Data excerpts:
#####

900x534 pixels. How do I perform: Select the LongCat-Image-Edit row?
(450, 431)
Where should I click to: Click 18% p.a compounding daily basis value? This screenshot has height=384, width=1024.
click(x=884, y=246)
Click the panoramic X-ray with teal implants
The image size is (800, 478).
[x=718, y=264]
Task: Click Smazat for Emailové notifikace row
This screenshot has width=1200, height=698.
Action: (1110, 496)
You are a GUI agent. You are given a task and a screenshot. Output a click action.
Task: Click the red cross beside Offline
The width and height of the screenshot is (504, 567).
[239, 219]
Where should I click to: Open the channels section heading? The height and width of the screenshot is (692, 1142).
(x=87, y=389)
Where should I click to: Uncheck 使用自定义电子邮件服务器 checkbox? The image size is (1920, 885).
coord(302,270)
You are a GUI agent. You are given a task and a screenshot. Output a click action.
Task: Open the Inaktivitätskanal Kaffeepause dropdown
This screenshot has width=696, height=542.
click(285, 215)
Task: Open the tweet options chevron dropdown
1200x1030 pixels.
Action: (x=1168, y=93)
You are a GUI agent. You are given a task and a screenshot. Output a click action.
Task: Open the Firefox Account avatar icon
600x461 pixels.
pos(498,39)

#####

- What to produce -
For this exercise, all the data must be repeated exactly.

- Task result -
900x534 pixels. How do I perform: Select the LongCat-Image-Edit row?
(450, 431)
Where should I click to: Click 18% p.a compounding daily basis value? This screenshot has height=384, width=1024.
click(x=884, y=246)
Click the panoramic X-ray with teal implants
The image size is (800, 478).
[x=718, y=264]
Task: Click Smazat for Emailové notifikace row
This screenshot has width=1200, height=698.
Action: (1110, 496)
You are a GUI agent. You are given a task and a screenshot. Output a click action.
Task: Click the red cross beside Offline
The width and height of the screenshot is (504, 567).
[239, 219]
Where should I click to: Open the channels section heading? The height and width of the screenshot is (692, 1142).
(x=87, y=389)
Where should I click to: Uncheck 使用自定义电子邮件服务器 checkbox? The image size is (1920, 885).
coord(302,270)
You are a GUI agent. You are given a task and a screenshot. Output a click action.
Task: Open the Inaktivitätskanal Kaffeepause dropdown
This screenshot has width=696, height=542.
click(285, 215)
Task: Open the tweet options chevron dropdown
1200x1030 pixels.
Action: (x=1168, y=93)
You are a GUI agent. You are given a task and a screenshot. Output a click action.
Task: Open the Firefox Account avatar icon
600x461 pixels.
pos(498,39)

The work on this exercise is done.